Why Android > iOS, but I still use iOS

Android is better on paper. I still use iOS. Here’s the honest answer for why.


Where Android genuinely wins

Customisation is real. You can change launchers, default apps, file systems, widgets, and system behaviour in ways iOS doesn’t allow.

Price flexibility. A OnePlus or a Pixel gives you a legitimately great experience at half the cost of a comparable iPhone.

USB-C everywhere, longer battery life on mid-range devices, and true sideloading without developer mode workarounds.

If you’re not in the Apple ecosystem, Android is technically the better platform on almost every spec sheet metric.

Where iOS wins — in practice

Developer tools. If you’re building iOS apps, you need a Mac and Xcode anyway. The feedback loop between iPhone and Mac is frictionless — AirDrop, Handoff, Universal Clipboard, iMessage on desktop. I use all of these daily.

Consistency. Every iPhone gets 5–6 years of software updates. Android phones get 2–3, with exceptions. My 4-year-old iPhone still runs the latest iOS.

App quality. The average iOS app is still better designed and more maintained than its Android counterpart. This is slowly changing but it’s still true for the apps I use most.

Privacy defaults. Not perfect, but better than Android’s by default.

The switching cost no one talks about

iMessage. Not a joke.

In many markets outside the US, iMessage is less dominant. But if you’re communicating with people who use Apple devices — photos, voice notes, reactions — moving to Android creates friction that’s easy to underestimate.

The other cost: muscle memory. I’ve used iOS since my first smartphone. I’m fast on it. Switching platforms has a real productivity cost in the first few months.
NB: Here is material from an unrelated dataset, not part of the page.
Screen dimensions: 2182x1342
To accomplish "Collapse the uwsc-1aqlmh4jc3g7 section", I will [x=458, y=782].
What I’d actually change about iOS if I could

The file system is still too locked down. Android handles files better.

Default app restrictions are loosening but still frustrating. I can’t set a third-party browser as a default in the way Android allows.
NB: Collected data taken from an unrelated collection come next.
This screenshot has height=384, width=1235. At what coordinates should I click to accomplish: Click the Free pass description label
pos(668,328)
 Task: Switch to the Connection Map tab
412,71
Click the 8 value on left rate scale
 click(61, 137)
The home screen customisation is better than it used to be, but Android is still more flexible.

My recommendation depending on who you are

Use Android if: you’re budget-conscious, you want maximum hardware flexibility, you’re not embedded in the Apple ecosystem, or you care about open-source principles.
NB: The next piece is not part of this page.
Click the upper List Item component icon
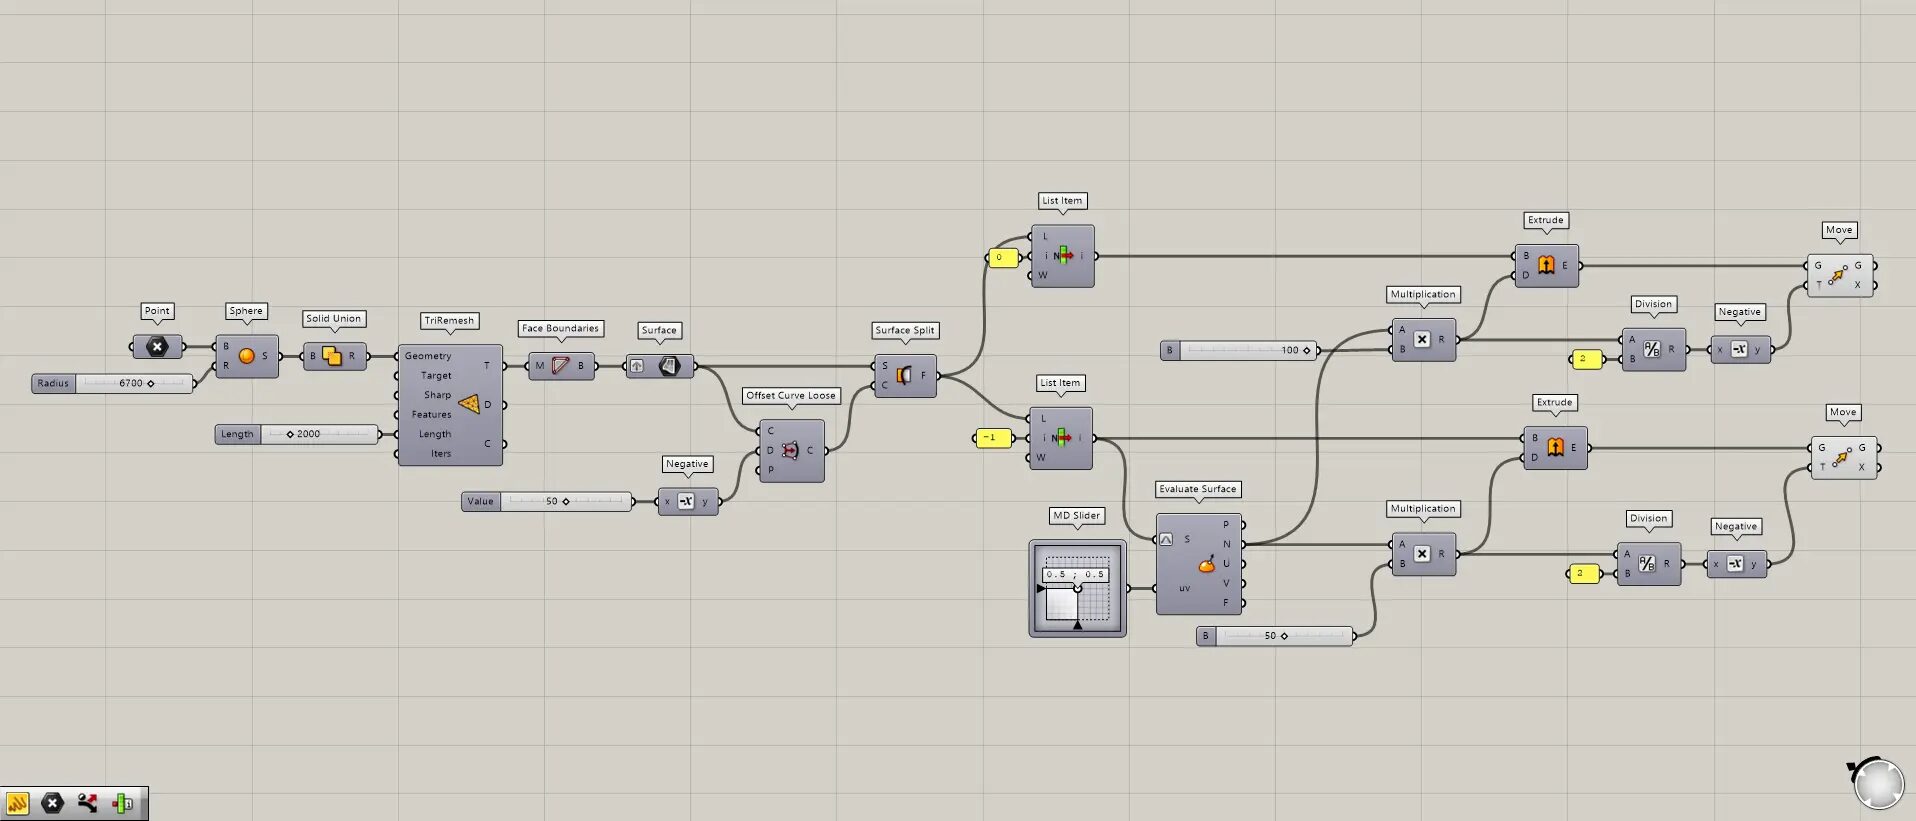This screenshot has width=1916, height=821. [1064, 256]
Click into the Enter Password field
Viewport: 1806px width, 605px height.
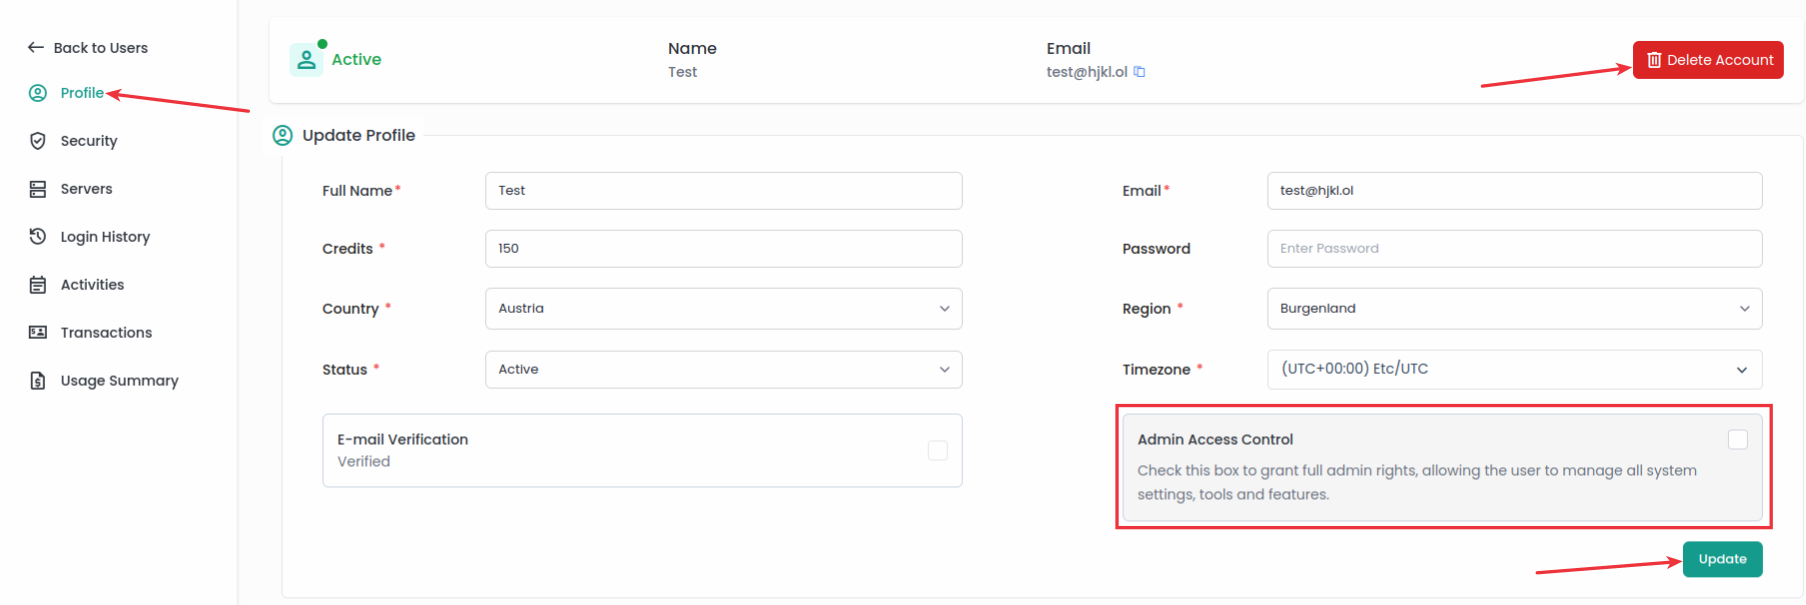coord(1513,249)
Use iOS if: you develop apps for Apple platforms, you use a Mac as your main computer, or you’re already in the Apple ecosystem and don’t want the switch friction.

I use iOS because I’m a Mac-first developer who’s embedded in the ecosystem. If I were starting from scratch with no existing devices, I’d think harder.


The takeaway

Android is technically superior in many ways. iOS wins on developer ecosystem, update longevity, and switching cost. Know which trade-offs matter to you before switching.